Eu respeito e não vou brigar com qualquer familiar que disser que isso não basta. O mais importante é o que vem daqui para frente: todo que morreram, morreram lutando por um futuro diferente, e estamos tentando garantir isso pela primeira vez em 513 anos de Brasil, no momento em que o país revê essa violência, que nem é a maior de todas. O País, por exemplo, não examinou a escravidão, o genocídio indígena, a matança de jovens na periferia de hoje.

Polícia desmilitarizada

O debate da desmilitarização da polícia voltou com força depois dos protestos de junho. Isso é muito positivo. A relação polícia-bandido é o extremo do pior da sociedade: o aparelho da violência oficial e a violência criminal colidem. E eu não tenho nenhum sentimento de glamour pelo pobre, pelo bandido, porque são vítimas da violência institucional que se transformaram em figuras cruéis, sádicas, violentas.

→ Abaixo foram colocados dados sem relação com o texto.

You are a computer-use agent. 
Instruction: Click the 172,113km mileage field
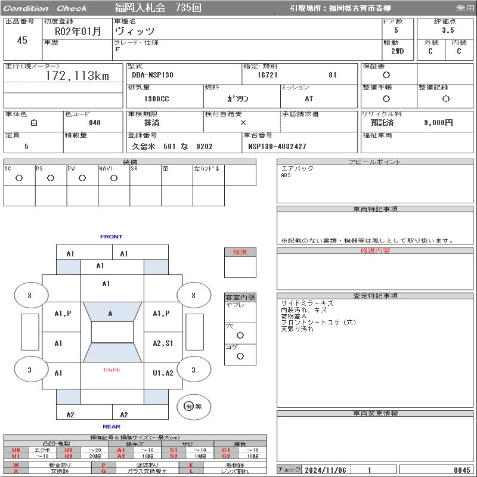click(x=78, y=76)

Mas quando a gente falava de desmilitarização é estritamente no sentido da subordinação ao Exército e de uma concepção interna. Não era uma ideia de polícia democrática. Aquela imagem da polícia londrina desarmada sempre é sedutora. Uma polícia que é treinada para pegar o manifestante só com um cassetete e sem arma de fogo… Mas São Paulo não é Londres e uma polícia na sociedade que não tenha revolver é um contrassenso. O processo educacional que vai gerar uma sociedade em que esse perigo desapareça demora anos. Então tem de haver polícia, e ser bem qualificada, bem remunerada, reciclada. Tem de haver também a polícia comunitária. A UPP, por exemplo, é a ideia geral no caminho certo, com os problemas de realização que ela sempre teve e agora carimbada pelo episódio Amarildo.

A desmilitarização da polícia tem de passar pelo Judiciário e, possivelmente, eliminar a Justiça Militar.